YOUR TASK: Let the output be exactly the lines from the one containing "Task: Click 输入内容查询 text input field" through the end of the records below, both included.

Dataset entries:
▶

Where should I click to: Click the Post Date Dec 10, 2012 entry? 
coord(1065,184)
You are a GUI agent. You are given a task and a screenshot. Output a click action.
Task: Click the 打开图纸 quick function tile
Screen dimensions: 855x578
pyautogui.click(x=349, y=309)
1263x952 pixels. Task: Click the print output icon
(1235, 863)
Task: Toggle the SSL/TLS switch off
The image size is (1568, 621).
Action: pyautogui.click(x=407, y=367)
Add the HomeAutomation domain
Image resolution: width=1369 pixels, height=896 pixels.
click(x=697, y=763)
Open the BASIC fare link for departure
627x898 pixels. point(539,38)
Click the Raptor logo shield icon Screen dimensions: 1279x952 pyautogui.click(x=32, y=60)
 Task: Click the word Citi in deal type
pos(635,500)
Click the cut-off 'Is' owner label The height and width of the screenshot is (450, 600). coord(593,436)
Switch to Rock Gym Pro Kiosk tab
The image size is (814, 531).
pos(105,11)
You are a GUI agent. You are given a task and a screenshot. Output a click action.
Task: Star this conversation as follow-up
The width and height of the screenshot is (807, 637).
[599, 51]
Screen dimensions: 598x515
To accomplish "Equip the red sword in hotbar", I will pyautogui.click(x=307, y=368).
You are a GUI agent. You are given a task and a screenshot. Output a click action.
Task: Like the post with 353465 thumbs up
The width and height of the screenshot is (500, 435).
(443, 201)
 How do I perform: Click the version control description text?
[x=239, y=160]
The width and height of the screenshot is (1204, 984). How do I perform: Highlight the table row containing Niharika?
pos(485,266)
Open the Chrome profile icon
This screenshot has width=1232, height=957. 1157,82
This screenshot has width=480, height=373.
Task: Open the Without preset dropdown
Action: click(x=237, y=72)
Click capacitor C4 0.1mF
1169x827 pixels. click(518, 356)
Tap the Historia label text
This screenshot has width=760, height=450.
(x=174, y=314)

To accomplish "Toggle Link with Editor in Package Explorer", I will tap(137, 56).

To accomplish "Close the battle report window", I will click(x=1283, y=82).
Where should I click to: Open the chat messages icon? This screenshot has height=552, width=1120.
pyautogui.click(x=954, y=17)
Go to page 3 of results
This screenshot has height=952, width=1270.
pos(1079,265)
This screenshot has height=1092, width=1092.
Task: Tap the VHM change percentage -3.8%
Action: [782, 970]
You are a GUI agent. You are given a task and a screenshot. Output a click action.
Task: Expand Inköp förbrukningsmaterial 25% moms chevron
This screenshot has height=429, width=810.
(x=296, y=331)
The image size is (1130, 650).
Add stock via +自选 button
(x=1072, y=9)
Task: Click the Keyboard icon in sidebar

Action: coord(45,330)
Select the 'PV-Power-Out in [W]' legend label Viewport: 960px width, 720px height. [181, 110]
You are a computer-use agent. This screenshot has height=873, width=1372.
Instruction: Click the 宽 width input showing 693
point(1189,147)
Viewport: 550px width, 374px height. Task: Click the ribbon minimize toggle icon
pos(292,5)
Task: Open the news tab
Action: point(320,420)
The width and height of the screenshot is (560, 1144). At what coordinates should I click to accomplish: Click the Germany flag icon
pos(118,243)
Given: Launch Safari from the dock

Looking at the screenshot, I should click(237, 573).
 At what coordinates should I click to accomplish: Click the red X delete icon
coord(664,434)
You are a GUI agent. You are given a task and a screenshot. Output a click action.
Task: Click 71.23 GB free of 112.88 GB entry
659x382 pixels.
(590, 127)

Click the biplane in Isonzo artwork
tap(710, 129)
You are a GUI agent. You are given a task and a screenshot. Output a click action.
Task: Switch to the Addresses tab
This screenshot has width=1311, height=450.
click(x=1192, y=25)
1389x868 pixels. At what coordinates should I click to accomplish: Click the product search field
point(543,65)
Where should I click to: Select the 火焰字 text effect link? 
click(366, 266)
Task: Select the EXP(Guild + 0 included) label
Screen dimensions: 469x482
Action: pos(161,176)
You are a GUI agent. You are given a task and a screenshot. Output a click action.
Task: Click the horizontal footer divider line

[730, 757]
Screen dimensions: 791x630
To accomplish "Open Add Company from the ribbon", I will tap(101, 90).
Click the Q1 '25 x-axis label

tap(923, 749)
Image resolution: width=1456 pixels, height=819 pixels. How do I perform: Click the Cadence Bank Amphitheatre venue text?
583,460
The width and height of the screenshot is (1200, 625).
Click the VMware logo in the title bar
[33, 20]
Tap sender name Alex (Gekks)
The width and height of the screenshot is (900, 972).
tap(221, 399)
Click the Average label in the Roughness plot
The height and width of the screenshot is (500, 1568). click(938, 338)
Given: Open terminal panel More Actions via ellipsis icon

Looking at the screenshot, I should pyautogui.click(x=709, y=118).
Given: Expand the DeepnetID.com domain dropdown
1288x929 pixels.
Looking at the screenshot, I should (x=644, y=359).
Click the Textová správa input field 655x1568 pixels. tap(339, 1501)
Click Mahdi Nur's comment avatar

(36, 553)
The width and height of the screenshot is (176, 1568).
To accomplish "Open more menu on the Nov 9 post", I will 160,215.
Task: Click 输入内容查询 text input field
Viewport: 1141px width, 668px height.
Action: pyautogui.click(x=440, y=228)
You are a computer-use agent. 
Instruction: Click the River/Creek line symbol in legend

◀

RESPONSE:
Task: Click 输入内容查询 text input field
Viewport: 1141px width, 668px height.
Action: pyautogui.click(x=440, y=228)
You are a computer-use agent. 
Instruction: Click the River/Creek line symbol in legend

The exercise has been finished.